-- PAGE EXCERPT follows --

Skip to main content

Create a GenAI knowledge base

Contributors netapp-mwallis

After you've deployed the AI infrastructure and identified the data sources that you'll integrate in your knowledge base from your FSx for ONTAP datastores, you are ready to build the knowledge base using Workload Factory. As part of this step, you'll also define the AI characteristics and create conversation starters.

Ensure that your environment meets the requirements for knowledge bases before proceeding.

About this task

Knowledge bases have two data integration modalities - public mode and Enterprise mode.

Public mode

A knowledge base can be used without integrating data sources from your organization. In this case, an application integrated with the knowledge base will only provide results from publicly available information on the internet. This is known as a public mode integration.

Enterprise mode

In most cases you'll want to integrate data sources from your organization into the knowledge base. This is known as an Enterprise mode integration because it provides knowledge from your enterprise.

Data sources from your organization may contain Personally Identifiable Information (PII). To safeguard this sensitive information, you can enable data guardrails when creating and configuring knowledge bases. Data guardrails, powered by NetApp Data Classification, identifies and masks PII, making it inaccessible and irretrievable.

Note NetApp Workload Factory for GenAI does not mask sensitive personal information (SPii). Refer to types of sensitive personal data for more information about this type of data.
Note Data guardrails can be enabled or disabled at any time. If you switch data guardrails enablement, Workload Factory scans the entire knowledge base from scratch, which incurs a cost.

Create and configure the knowledge base

The knowledge base defines characteristics such as the Bedrock AI models and embedding format that you want to use to create your knowledge base.

Steps
  1. Log in to Workload Factory using one of the console experiences.

  2. In the AI workloads tile, select Deploy & manage.

  3. From the Knowledge bases & Connectors menu, select the Create New dropdown and choose NetApp GenAI knowledge base for Bedrock.

  4. On the Create NetApp GenAI knowledge base page, configure the knowledge base settings:

Knowledge base details
  1. Name: Enter the name you want to use for the knowledge base.

  2. Description: Enter a detailed description for the knowledge base.

  3. Bedrock: Choose the region where Amazon Bedrock is available for your AWS account.

Ingestion
  1. Embedding model:

    • Choose an embedding model to use for the knowledge base. The embedding model defines how your data will be converted into vector embeddings for the knowledge base. Workload Factory supports the following models:

    • Titan Embeddings G1 - Text

    • Titan Embedding Text v2

    • Titan Multimodal Embeddings G1

    • Embed English

    • Embed Multilingual

      Note that you must have already enabled the embedding model from Amazon Bedrock.

    • If applicable, select the inference type that matches the configuration of the selected embedding model.

  2. Data guardrails: Choose whether you want to enable or disable data guardrails. Learn about data guardrails, powered by NetApp Data Classification.

    The following prerequisites must be met to enable data guardrails.

    Note The data guardrails feature is not supported when ingesting structured data files such as CSV, JSON, JSONP, or Parquet.

-- PAGE EXCERPT concluded --
-- RECORD EXCERPTS follows --

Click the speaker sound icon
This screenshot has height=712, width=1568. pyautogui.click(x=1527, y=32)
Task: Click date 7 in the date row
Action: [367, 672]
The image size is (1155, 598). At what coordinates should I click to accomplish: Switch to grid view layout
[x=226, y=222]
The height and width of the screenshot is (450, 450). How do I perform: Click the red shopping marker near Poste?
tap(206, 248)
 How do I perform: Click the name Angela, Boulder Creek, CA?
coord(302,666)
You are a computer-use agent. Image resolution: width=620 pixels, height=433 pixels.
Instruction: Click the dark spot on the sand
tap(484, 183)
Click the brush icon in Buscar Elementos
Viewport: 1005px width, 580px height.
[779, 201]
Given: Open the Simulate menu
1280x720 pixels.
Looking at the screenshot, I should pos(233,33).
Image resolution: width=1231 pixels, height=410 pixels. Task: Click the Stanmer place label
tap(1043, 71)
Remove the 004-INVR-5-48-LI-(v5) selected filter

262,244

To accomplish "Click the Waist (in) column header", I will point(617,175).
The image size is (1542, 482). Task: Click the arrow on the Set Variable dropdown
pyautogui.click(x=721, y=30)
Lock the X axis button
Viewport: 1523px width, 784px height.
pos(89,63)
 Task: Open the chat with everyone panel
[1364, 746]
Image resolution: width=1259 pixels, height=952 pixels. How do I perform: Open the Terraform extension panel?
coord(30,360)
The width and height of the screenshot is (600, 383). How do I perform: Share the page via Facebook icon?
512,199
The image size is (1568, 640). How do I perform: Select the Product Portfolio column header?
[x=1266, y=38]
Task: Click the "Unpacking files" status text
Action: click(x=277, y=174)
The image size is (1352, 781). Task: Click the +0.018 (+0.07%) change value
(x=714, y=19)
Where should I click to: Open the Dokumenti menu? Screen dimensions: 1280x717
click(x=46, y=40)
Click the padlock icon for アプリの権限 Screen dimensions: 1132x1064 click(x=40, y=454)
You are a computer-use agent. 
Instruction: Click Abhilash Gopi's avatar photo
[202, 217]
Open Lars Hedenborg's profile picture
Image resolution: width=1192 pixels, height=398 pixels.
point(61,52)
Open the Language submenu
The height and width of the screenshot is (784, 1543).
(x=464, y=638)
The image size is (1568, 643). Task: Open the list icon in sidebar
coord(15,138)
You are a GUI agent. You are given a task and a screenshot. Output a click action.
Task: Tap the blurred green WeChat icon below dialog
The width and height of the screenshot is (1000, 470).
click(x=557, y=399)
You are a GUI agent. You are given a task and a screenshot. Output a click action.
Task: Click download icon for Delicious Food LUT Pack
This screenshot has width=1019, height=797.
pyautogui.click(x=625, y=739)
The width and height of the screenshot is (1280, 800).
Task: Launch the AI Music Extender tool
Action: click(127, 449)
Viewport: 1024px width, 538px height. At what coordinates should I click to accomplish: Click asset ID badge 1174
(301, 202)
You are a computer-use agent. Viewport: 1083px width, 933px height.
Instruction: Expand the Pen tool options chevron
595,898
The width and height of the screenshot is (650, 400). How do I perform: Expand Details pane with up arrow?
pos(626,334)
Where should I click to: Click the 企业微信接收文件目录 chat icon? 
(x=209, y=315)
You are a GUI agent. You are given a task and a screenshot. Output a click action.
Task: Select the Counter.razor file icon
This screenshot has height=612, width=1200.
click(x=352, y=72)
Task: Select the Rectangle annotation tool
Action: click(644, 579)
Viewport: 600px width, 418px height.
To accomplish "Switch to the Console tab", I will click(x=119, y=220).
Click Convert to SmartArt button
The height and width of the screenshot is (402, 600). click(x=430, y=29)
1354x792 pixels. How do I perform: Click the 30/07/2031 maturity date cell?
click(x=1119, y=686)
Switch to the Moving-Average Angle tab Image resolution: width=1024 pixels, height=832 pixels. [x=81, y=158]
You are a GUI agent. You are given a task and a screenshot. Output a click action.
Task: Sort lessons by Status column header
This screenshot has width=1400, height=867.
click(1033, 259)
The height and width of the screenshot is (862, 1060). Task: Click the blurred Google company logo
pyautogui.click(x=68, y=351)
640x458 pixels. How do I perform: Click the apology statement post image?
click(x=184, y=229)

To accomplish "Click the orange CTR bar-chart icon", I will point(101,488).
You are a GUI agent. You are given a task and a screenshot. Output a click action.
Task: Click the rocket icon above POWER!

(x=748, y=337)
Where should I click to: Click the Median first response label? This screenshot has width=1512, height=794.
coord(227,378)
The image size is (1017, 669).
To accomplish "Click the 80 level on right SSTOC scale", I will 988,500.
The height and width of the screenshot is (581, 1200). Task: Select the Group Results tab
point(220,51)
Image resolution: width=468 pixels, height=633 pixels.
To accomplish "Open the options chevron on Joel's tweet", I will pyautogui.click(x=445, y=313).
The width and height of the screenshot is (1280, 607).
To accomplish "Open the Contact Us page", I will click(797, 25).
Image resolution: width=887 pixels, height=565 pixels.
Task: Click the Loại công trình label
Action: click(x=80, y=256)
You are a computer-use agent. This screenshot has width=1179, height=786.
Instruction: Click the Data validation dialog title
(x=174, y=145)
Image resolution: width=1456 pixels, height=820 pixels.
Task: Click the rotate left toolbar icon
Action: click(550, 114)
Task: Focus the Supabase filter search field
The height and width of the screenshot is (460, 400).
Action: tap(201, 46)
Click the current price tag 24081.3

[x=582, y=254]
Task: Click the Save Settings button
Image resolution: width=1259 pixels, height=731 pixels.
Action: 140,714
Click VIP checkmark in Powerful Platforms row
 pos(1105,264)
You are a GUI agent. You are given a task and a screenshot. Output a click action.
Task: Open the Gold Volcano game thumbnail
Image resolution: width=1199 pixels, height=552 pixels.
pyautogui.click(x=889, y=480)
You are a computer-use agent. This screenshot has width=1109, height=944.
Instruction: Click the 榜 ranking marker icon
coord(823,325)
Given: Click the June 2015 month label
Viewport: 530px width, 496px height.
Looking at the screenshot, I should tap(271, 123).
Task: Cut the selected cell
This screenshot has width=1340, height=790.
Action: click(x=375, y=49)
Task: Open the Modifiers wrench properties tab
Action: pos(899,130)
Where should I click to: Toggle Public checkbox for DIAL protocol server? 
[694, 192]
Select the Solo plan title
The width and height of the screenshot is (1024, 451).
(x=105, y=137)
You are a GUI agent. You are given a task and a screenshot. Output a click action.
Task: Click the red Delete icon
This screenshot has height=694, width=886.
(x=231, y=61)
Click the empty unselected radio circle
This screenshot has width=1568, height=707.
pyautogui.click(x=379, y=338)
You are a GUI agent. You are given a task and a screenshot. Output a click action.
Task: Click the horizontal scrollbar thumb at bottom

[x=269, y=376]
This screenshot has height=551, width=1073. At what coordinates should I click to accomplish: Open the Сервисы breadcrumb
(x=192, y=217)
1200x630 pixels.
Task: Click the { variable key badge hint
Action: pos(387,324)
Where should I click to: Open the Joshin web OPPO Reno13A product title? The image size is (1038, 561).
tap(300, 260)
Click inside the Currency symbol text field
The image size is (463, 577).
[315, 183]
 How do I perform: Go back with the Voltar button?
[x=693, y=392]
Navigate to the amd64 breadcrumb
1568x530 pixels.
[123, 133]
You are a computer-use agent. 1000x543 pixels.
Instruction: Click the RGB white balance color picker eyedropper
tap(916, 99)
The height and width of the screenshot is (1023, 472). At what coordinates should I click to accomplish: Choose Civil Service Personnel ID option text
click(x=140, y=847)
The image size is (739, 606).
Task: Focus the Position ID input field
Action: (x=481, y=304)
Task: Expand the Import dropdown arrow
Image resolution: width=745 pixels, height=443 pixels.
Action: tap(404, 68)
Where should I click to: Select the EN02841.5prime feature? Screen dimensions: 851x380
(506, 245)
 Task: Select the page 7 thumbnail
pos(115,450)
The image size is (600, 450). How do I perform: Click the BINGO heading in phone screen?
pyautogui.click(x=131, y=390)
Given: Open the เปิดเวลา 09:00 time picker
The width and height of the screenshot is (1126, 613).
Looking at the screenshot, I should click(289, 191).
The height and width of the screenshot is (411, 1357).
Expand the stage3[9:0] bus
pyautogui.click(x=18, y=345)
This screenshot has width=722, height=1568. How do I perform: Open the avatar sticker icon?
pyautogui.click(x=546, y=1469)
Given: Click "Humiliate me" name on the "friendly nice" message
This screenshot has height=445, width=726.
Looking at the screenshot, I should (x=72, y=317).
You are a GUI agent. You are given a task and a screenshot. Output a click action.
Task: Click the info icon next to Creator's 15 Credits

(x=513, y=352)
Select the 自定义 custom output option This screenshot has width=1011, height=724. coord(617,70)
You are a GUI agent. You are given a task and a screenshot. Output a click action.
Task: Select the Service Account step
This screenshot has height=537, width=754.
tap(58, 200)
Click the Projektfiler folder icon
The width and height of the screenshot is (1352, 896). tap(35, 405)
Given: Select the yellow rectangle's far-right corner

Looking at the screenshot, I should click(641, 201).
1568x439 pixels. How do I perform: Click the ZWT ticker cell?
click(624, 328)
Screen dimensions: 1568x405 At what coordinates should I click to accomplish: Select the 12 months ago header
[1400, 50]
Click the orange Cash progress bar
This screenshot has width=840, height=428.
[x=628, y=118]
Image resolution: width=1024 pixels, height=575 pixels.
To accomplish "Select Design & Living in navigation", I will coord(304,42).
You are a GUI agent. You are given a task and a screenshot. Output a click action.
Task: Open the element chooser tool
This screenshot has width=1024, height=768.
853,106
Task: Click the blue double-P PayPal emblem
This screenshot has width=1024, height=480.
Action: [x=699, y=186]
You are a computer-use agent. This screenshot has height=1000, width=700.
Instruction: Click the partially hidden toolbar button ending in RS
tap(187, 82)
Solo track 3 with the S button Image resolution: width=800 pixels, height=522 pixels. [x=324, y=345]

-- RECORD EXCERPTS concluded --

### TASK LIST
- a) According to the knowledge base guide, what happens if you switch data guardrails enablement?
- b) Which embedding models does the knowledge base guide say Workload Factory supports?

### TASK SOLUTIONS
- a) Workload Factory scans the entire knowledge base from scratch, which incurs a cost.

- b)
- Titan Embeddings G1 - Text
- Titan Embedding Text v2
- Titan Multimodal Embeddings G1
- Embed English
- Embed Multilingual